**GIVEN PASSAGE**
At another point, the authors describe the binding of the human and machinic in thought/governance as “technological somnambulism” which they then define as “willingly sleepwalking” (133). Their argument is that we cannot be certain of the outcomes that open up by sleepwalking into the AI governance of education. My counterargument is that the willing of their “willingly sleepwalking” shows us the path forward—there is something humans can do to create a more certain future, if only we have the strength of will. An example of this divergence comes in the conclusion, where the authors write that their “focus… is not on proposals to regulate algorithms or machines as new policy actors—while recognizing that such proposals are vitally important—but on thinking about the developments mapped in this book from the perspective of what can be done with the convergence between automated technologies and human thought and practices” (136).

Perhaps the reason for our sleepwalking is that skilled theorists with empirical evidence to support them, like the authors of this book, choose to do the latter rather than the former. Granted both approaches are important, but there is nothing inevitable about humanity’s decreasing agency, just as there is nothing certain about the outcomes of technological advancement.

Further evidence of underestimated human agency comes shortly after the above cited passage, when the authors write that “infrastructure creates new sites of control, such that ‘far removed from legislative processes, dynamic systems of space, information, and power generate de-facto forms of polity faster than even quasi-official forms of governance can legislate them’” (136). Here too I would argue that this need not be the case. Governments can intervene, even if always on the back foot, but often don’t in any meaningful way. Sometimes governments may even welcome this shift, as the book shows with Australia and China, but once again this is merely a contingency of the governments we allow ourselves to have.

**WORK ORDER A**
Answer these questions from the review, one line each:
(i) How do the authors define "technological somnambulism"?
(ii) Which two countries does the book show as cases where governments may welcome the shift?
(iii) According to the reviewer, what can governments do, even if always on the back foot?
**WORK ORDER B**
Transcribe the stretch of the review from "Further evidence of" through "ourselves to have.".
The records below the review are separate material and are unrelated to it.

**SUPPLIED ENTRIES**
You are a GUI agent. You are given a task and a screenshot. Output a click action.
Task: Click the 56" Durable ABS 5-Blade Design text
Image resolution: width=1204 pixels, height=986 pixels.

* * *

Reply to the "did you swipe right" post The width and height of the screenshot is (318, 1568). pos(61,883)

---

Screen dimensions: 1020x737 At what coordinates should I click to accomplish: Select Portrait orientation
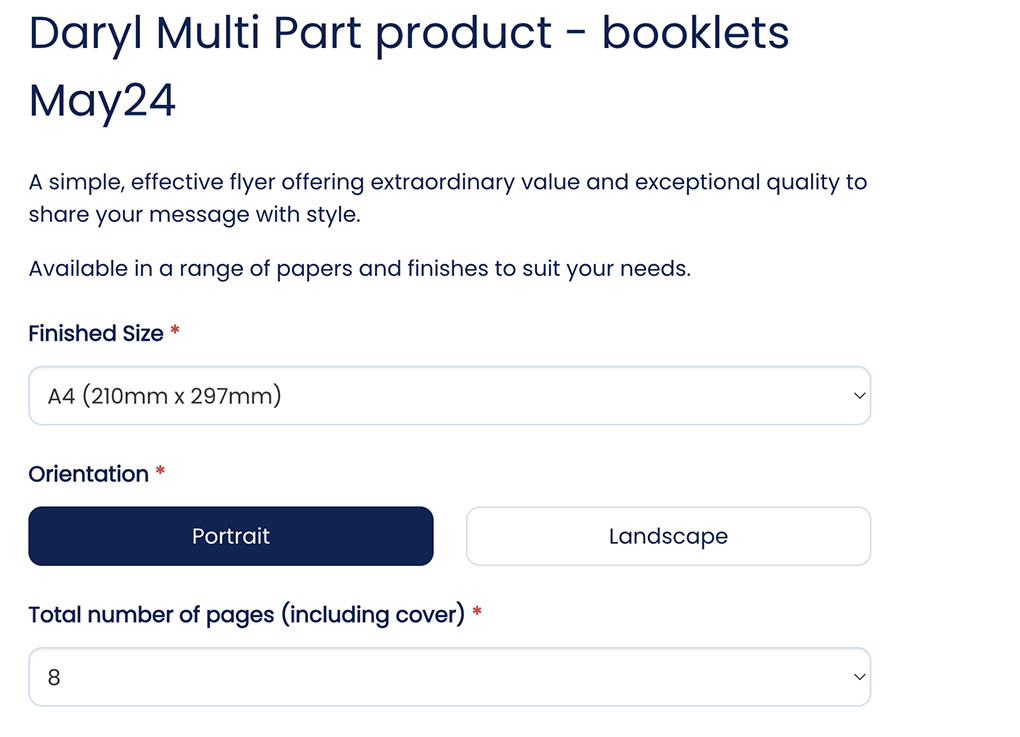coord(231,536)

**EXERCISE ANSWER A**
(i) As "willingly sleepwalking."
(ii) Australia and China.
(iii) They can intervene.

**EXERCISE ANSWER B**
Further evidence of underestimated human agency comes shortly after the above cited passage, when the authors write that “infrastructure creates new sites of control, such that ‘far removed from legislative processes, dynamic systems of space, information, and power generate de-facto forms of polity faster than even quasi-official forms of governance can legislate them’” (136). Here too I would argue that this need not be the case. Governments can intervene, even if always on the back foot, but often don’t in any meaningful way. Sometimes governments may even welcome this shift, as the book shows with Australia and China, but once again this is merely a contingency of the governments we allow ourselves to have.